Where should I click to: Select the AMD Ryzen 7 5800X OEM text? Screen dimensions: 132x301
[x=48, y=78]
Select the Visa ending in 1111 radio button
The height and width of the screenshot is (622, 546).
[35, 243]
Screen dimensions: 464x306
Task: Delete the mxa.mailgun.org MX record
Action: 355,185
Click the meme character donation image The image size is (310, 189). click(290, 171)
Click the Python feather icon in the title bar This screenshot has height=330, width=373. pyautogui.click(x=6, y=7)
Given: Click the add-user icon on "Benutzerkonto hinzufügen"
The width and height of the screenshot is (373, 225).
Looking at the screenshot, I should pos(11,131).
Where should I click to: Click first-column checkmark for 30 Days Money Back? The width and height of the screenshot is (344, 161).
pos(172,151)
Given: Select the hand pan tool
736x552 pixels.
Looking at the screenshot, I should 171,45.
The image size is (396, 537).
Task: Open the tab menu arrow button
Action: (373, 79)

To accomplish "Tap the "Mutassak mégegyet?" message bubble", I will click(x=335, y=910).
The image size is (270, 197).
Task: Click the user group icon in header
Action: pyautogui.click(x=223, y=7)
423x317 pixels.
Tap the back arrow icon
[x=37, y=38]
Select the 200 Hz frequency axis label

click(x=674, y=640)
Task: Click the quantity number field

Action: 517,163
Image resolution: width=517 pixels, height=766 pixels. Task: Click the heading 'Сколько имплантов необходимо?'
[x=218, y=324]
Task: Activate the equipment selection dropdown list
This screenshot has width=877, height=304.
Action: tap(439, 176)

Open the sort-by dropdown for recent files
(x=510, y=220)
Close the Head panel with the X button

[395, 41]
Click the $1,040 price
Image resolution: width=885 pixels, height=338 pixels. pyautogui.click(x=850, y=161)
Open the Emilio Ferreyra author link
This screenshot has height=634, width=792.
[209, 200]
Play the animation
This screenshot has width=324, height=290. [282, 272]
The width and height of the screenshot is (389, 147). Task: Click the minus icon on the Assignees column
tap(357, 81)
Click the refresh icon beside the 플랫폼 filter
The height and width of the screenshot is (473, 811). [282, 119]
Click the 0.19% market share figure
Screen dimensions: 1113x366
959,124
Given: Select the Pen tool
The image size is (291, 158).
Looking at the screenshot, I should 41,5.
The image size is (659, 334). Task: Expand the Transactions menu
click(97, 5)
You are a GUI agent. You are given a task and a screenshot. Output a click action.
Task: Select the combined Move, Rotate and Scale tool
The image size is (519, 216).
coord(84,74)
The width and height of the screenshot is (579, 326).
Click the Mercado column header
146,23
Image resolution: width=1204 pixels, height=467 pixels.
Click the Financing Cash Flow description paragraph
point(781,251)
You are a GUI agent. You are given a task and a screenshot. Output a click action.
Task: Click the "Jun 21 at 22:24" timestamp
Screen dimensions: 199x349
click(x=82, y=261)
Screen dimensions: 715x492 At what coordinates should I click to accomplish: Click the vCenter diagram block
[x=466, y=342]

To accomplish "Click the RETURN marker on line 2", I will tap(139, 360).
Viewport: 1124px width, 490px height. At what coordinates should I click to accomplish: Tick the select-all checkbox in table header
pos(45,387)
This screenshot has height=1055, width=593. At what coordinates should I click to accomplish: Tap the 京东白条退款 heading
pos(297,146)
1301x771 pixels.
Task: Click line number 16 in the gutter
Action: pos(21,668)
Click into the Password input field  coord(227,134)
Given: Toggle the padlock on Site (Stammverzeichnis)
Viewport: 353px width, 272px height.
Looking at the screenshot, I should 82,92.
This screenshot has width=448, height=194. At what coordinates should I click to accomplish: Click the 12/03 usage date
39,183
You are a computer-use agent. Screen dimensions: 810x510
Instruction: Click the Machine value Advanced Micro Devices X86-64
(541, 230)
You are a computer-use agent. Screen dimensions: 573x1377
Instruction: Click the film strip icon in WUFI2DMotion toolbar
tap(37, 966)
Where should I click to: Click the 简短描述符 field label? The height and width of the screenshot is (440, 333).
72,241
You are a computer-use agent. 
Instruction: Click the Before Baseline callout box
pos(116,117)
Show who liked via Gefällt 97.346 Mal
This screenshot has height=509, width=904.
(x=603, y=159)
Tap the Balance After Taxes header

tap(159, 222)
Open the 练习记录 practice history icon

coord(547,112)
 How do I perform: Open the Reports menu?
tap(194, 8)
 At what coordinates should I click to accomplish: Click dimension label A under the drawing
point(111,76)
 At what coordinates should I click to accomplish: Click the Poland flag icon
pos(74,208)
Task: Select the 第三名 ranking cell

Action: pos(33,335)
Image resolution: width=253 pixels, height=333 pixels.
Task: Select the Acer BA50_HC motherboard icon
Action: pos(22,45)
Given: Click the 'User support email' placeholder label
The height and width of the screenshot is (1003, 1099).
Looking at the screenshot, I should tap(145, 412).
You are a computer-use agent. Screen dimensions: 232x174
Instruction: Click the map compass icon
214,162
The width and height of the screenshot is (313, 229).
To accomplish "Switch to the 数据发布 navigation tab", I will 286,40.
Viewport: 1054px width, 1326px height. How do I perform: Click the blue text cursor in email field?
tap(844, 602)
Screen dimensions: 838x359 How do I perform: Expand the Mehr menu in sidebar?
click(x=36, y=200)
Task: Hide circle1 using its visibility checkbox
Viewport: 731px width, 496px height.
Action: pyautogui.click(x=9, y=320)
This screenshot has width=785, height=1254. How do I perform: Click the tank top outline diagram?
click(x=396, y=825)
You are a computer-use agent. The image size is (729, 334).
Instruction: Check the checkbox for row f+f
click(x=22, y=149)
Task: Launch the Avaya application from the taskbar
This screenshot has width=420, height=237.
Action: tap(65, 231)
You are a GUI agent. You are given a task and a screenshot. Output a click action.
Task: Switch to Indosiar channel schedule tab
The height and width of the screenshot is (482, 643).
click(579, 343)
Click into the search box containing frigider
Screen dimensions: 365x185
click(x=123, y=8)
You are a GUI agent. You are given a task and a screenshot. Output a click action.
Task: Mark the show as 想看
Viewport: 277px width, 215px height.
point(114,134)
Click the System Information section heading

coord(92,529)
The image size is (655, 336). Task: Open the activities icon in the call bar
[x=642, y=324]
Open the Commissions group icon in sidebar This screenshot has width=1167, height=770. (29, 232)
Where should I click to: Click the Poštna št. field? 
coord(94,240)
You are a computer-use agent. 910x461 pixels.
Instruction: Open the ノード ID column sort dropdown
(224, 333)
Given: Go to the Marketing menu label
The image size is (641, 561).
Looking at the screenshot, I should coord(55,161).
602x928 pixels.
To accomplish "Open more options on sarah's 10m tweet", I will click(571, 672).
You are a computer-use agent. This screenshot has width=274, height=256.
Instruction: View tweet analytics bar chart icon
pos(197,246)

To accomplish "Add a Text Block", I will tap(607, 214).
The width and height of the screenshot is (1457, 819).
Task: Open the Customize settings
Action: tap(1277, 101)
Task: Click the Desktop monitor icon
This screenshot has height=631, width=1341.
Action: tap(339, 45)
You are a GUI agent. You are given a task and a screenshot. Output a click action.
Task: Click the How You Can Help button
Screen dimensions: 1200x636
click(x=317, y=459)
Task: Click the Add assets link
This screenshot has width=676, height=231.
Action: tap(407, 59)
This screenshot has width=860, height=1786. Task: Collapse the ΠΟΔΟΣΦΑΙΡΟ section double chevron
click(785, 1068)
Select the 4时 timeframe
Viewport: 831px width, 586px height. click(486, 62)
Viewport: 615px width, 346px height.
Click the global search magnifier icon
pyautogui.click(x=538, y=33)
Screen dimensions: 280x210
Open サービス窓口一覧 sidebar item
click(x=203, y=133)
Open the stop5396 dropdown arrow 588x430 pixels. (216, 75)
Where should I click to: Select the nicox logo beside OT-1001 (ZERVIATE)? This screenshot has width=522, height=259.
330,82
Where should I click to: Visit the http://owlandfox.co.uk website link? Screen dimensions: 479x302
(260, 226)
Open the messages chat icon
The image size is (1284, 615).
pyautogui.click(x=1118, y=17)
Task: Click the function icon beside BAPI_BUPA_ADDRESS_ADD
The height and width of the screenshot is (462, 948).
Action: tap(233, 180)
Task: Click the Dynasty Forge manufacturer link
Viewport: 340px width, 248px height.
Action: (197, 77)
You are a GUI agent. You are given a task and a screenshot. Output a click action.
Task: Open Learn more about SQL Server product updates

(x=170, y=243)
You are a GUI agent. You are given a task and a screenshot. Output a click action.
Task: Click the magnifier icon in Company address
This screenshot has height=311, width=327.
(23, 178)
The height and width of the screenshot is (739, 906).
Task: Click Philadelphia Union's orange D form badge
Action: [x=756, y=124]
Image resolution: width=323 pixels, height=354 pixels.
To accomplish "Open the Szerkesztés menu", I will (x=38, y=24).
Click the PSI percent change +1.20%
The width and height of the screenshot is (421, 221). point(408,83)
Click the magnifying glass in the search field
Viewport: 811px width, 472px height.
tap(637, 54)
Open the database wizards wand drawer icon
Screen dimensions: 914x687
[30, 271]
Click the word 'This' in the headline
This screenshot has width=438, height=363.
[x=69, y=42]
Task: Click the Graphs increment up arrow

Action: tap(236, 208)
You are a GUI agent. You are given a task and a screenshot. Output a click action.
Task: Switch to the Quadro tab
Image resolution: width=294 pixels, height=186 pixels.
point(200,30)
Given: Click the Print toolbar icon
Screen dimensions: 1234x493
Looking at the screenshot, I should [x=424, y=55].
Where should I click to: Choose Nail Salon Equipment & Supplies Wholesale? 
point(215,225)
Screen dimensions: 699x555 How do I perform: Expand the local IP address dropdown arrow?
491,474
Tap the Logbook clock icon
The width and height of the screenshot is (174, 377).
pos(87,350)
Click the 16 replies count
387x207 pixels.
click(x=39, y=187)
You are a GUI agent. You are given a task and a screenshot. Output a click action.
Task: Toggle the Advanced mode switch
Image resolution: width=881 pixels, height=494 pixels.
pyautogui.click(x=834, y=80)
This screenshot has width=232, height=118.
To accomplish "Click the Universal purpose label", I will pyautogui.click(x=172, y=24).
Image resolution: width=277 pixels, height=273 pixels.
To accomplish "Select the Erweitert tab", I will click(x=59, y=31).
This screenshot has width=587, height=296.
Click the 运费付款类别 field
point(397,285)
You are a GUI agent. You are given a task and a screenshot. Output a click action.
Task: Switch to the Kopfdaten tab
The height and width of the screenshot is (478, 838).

Task prompt:
Find the lines above that contain "Toggle" and give their count, with nothing added.

Expected answer:
2